• [WORK TASK]: Take the lines from the beginning of the data below through the line holding "Given: Delete the" and return exactly those.

(Collected data)
⁂
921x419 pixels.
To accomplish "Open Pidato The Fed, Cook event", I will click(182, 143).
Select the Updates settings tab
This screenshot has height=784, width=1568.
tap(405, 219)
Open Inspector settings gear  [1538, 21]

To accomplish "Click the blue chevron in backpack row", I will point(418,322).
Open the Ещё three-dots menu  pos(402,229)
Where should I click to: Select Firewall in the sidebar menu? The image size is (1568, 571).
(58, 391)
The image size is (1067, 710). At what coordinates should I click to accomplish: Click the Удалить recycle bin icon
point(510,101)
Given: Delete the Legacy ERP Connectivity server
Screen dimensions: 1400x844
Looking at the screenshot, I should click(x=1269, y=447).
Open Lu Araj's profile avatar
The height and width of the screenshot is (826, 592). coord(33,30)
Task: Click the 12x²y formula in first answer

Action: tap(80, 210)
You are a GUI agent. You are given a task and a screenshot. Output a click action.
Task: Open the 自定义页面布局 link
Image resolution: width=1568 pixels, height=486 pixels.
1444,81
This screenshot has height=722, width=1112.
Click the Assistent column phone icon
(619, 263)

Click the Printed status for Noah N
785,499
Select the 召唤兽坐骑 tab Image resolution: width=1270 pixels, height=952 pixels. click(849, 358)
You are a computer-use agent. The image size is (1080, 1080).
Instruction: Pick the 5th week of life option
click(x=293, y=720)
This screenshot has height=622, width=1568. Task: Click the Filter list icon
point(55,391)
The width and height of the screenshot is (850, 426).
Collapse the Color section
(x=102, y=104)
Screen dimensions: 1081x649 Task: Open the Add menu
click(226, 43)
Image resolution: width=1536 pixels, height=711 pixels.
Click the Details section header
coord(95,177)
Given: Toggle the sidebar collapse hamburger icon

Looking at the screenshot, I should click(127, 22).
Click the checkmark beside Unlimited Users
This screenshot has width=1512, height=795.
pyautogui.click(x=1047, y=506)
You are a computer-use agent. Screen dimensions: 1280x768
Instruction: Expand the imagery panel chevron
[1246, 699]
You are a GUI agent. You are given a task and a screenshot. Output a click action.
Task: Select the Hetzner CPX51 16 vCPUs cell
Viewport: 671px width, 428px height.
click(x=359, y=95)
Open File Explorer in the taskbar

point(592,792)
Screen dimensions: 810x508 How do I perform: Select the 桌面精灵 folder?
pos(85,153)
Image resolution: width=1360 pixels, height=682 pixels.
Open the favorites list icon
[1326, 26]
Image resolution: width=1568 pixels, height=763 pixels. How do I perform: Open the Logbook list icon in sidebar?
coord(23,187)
⁂
• [TASK SOLUTION]:
921x419 pixels.
To accomplish "Open Pidato The Fed, Cook event", I will click(182, 143).
Select the Updates settings tab
This screenshot has height=784, width=1568.
tap(405, 219)
Open Inspector settings gear  [1538, 21]

To accomplish "Click the blue chevron in backpack row", I will point(418,322).
Open the Ещё three-dots menu  pos(402,229)
Where should I click to: Select Firewall in the sidebar menu? The image size is (1568, 571).
(58, 391)
The image size is (1067, 710). At what coordinates should I click to accomplish: Click the Удалить recycle bin icon
point(510,101)
Given: Delete the Legacy ERP Connectivity server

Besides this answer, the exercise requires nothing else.